- [Saved data entries]
-------

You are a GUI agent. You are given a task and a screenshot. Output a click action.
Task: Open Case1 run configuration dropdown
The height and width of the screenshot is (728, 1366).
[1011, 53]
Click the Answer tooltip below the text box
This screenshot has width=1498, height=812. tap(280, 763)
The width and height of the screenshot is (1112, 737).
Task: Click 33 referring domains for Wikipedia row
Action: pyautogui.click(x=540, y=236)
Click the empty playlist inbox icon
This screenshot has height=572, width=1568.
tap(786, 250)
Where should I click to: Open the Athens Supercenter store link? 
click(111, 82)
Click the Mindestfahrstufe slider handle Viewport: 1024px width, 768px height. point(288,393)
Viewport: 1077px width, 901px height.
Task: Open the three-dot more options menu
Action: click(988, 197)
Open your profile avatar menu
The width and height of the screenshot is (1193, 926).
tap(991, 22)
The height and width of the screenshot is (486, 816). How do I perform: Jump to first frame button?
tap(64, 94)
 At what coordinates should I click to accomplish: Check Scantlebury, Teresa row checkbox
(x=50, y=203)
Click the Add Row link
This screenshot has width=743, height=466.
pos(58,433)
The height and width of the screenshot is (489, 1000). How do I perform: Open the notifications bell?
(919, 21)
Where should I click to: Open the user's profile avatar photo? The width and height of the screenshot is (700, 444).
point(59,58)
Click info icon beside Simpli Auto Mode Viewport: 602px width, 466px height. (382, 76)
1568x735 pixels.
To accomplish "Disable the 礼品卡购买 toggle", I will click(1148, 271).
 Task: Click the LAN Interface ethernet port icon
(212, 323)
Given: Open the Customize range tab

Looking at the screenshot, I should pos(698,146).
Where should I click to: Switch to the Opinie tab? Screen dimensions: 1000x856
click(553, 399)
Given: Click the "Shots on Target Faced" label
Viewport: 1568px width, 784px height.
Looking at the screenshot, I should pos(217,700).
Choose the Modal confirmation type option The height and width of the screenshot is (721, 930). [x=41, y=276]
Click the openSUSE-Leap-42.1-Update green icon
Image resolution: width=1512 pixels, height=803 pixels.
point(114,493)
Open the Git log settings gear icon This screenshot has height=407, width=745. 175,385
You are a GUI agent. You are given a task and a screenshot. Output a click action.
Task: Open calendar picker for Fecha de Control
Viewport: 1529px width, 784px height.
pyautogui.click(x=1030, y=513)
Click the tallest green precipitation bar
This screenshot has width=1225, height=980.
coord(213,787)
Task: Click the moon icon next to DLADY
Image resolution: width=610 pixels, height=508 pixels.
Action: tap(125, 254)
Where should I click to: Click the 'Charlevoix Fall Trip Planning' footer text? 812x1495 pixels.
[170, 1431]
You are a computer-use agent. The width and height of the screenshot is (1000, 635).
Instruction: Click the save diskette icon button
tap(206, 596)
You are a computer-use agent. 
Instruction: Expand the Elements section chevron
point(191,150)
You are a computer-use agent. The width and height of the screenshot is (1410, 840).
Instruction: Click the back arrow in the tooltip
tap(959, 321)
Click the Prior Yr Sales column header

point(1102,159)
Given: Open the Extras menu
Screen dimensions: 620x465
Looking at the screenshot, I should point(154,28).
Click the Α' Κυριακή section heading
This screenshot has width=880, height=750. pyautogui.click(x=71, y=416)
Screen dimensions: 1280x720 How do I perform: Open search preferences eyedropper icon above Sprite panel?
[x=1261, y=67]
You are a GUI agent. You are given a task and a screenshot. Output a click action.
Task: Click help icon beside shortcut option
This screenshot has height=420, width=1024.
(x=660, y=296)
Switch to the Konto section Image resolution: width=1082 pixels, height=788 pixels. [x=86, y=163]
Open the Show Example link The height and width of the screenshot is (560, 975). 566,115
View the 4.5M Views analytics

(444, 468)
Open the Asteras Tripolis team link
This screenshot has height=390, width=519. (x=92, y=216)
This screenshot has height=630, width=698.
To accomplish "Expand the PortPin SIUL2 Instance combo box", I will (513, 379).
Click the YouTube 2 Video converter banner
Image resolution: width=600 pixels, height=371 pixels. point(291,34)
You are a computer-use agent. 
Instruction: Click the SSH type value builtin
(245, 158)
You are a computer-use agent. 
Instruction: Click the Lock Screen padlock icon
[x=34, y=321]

-------

- [Aim of the task]
Look at the entries above. Then set all of them down again exactly.

- [Exercise response]
You are a GUI agent. You are given a task and a screenshot. Output a click action.
Task: Open Case1 run configuration dropdown
The height and width of the screenshot is (728, 1366).
[1011, 53]
Click the Answer tooltip below the text box
This screenshot has width=1498, height=812. tap(280, 763)
The width and height of the screenshot is (1112, 737).
Task: Click 33 referring domains for Wikipedia row
Action: pyautogui.click(x=540, y=236)
Click the empty playlist inbox icon
This screenshot has height=572, width=1568.
tap(786, 250)
Where should I click to: Open the Athens Supercenter store link? 
click(111, 82)
Click the Mindestfahrstufe slider handle Viewport: 1024px width, 768px height. point(288,393)
Viewport: 1077px width, 901px height.
Task: Open the three-dot more options menu
Action: click(988, 197)
Open your profile avatar menu
The width and height of the screenshot is (1193, 926).
tap(991, 22)
The height and width of the screenshot is (486, 816). How do I perform: Jump to first frame button?
tap(64, 94)
 At what coordinates should I click to accomplish: Check Scantlebury, Teresa row checkbox
(x=50, y=203)
Click the Add Row link
This screenshot has width=743, height=466.
pos(58,433)
The height and width of the screenshot is (489, 1000). How do I perform: Open the notifications bell?
(919, 21)
Where should I click to: Open the user's profile avatar photo? The width and height of the screenshot is (700, 444).
point(59,58)
Click info icon beside Simpli Auto Mode Viewport: 602px width, 466px height. (382, 76)
1568x735 pixels.
To accomplish "Disable the 礼品卡购买 toggle", I will click(1148, 271).
 Task: Click the LAN Interface ethernet port icon
(212, 323)
Given: Open the Customize range tab

Looking at the screenshot, I should pos(698,146).
Where should I click to: Switch to the Opinie tab? Screen dimensions: 1000x856
click(553, 399)
Given: Click the "Shots on Target Faced" label
Viewport: 1568px width, 784px height.
Looking at the screenshot, I should pos(217,700).
Choose the Modal confirmation type option The height and width of the screenshot is (721, 930). [x=41, y=276]
Click the openSUSE-Leap-42.1-Update green icon
Image resolution: width=1512 pixels, height=803 pixels.
point(114,493)
Open the Git log settings gear icon This screenshot has height=407, width=745. 175,385
You are a GUI agent. You are given a task and a screenshot. Output a click action.
Task: Open calendar picker for Fecha de Control
Viewport: 1529px width, 784px height.
pyautogui.click(x=1030, y=513)
Click the tallest green precipitation bar
This screenshot has width=1225, height=980.
coord(213,787)
Task: Click the moon icon next to DLADY
Image resolution: width=610 pixels, height=508 pixels.
Action: tap(125, 254)
Where should I click to: Click the 'Charlevoix Fall Trip Planning' footer text? 812x1495 pixels.
[170, 1431]
You are a computer-use agent. The width and height of the screenshot is (1000, 635).
Instruction: Click the save diskette icon button
tap(206, 596)
You are a computer-use agent. 
Instruction: Expand the Elements section chevron
point(191,150)
You are a computer-use agent. The width and height of the screenshot is (1410, 840).
Instruction: Click the back arrow in the tooltip
tap(959, 321)
Click the Prior Yr Sales column header

point(1102,159)
Given: Open the Extras menu
Screen dimensions: 620x465
Looking at the screenshot, I should point(154,28).
Click the Α' Κυριακή section heading
This screenshot has width=880, height=750. pyautogui.click(x=71, y=416)
Screen dimensions: 1280x720 How do I perform: Open search preferences eyedropper icon above Sprite panel?
[x=1261, y=67]
You are a GUI agent. You are given a task and a screenshot. Output a click action.
Task: Click help icon beside shortcut option
This screenshot has height=420, width=1024.
(x=660, y=296)
Switch to the Konto section Image resolution: width=1082 pixels, height=788 pixels. [x=86, y=163]
Open the Show Example link The height and width of the screenshot is (560, 975). 566,115
View the 4.5M Views analytics

(444, 468)
Open the Asteras Tripolis team link
This screenshot has height=390, width=519. (x=92, y=216)
This screenshot has height=630, width=698.
To accomplish "Expand the PortPin SIUL2 Instance combo box", I will (513, 379).
Click the YouTube 2 Video converter banner
Image resolution: width=600 pixels, height=371 pixels. point(291,34)
You are a computer-use agent. 
Instruction: Click the SSH type value builtin
(245, 158)
You are a computer-use agent. 
Instruction: Click the Lock Screen padlock icon
[x=34, y=321]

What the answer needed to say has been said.